We sharded on userId because it seemed obvious — our biggest collection was user events, and userId was in every query. Two weeks later we had a hot shard serving 70% of traffic while the other three sat mostly idle. We spent a weekend migrating.
Why userId was wrong for us
Our traffic wasn't evenly distributed across users. The top 1% of users generated 40% of events — power users who were active all day. Sharding on userId meant those users' data all landed on the same shard, and that shard got hammered.
MongoDB's balancer moves chunks, not documents. Once a shard key is set, you can't change it without dropping and rebuilding the collection. We had 200GB of data and no downtime window. The migration was ugly.
What we should have done
For time-series event data, a compound shard key of { userId: 1, timestamp: 1 } would have distributed writes more evenly because the timestamp component adds entropy across the keyspace. Even better would have been a hashed shard key on userId for pure write distribution, accepting that range queries would hit multiple shards.

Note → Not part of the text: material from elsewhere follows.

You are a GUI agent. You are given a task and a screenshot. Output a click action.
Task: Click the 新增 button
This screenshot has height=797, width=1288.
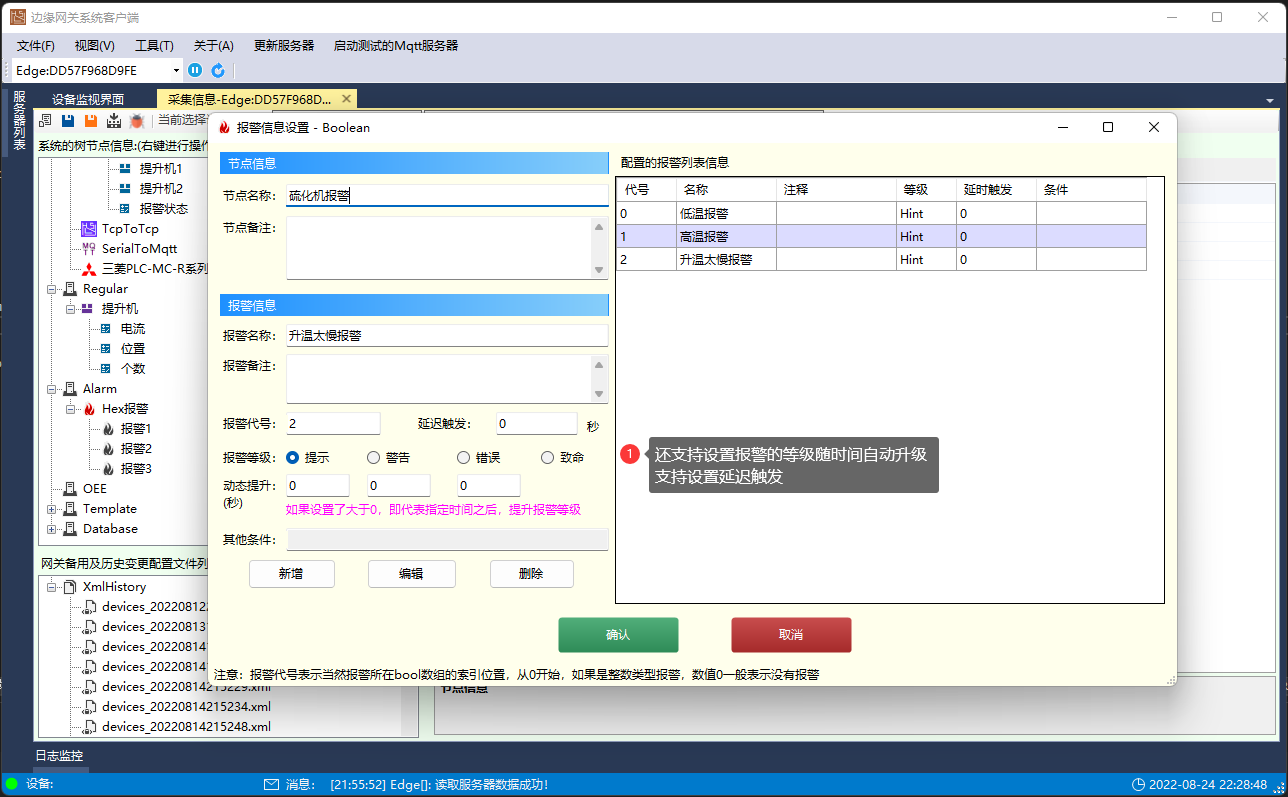coord(291,574)
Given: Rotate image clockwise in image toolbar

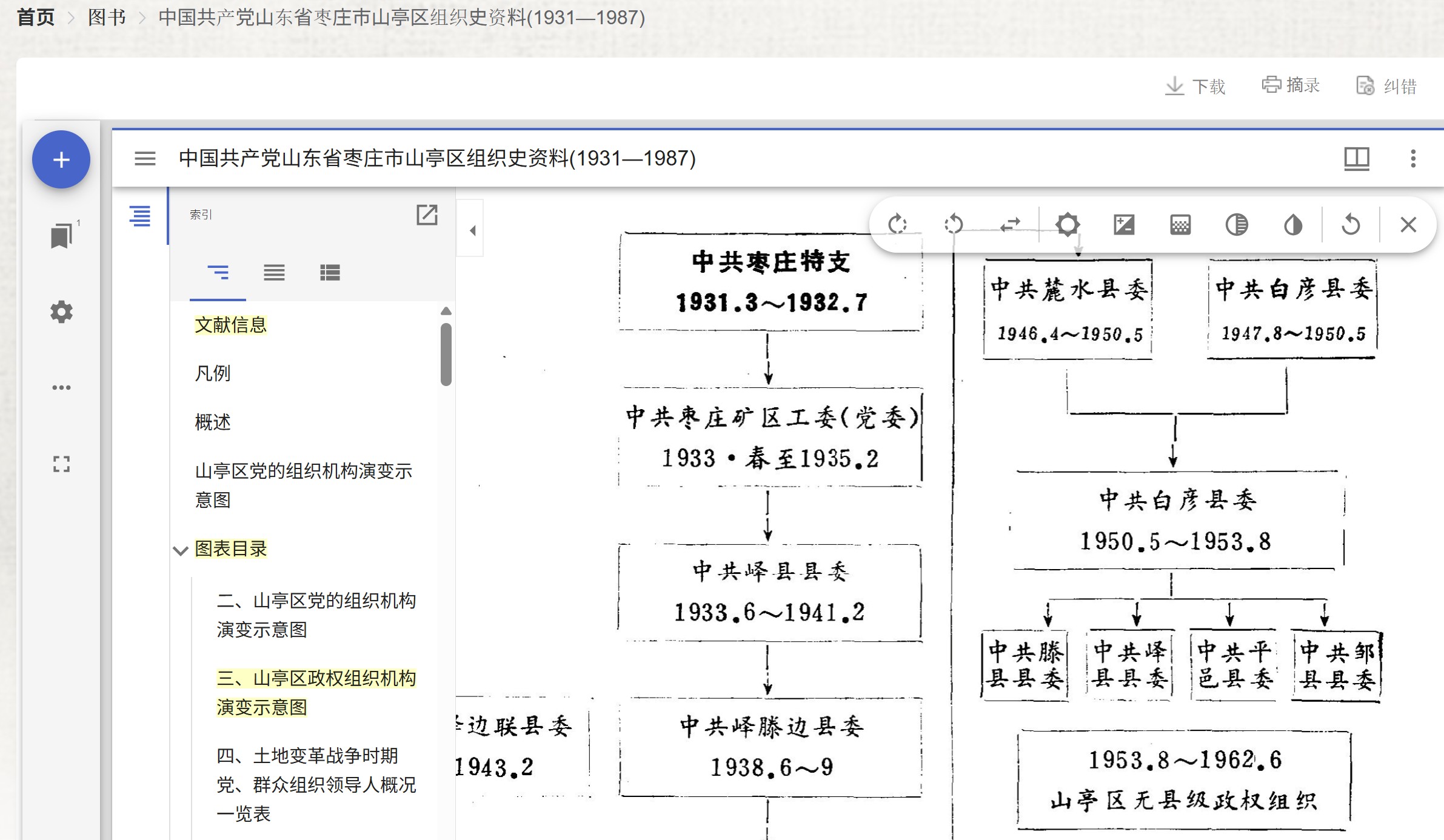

The right question isn't "what field is in all my queries" — it's "will writes be evenly distributed across this key's value space". Those are different questions.
Checking shard balance before it becomes a problem
Run this in mongos every week if you're sharded:
db.collection.getShardDistribution()
If any shard is carrying more than 30% above the average chunk count, you have a hot shard developing. The balancer won't fix a bad shard key — it just moves chunks, and if your data is skewed, the chunks are too.
We now do a shard key review before any new collection goes to production. It's a 10-minute conversation that could save a weekend.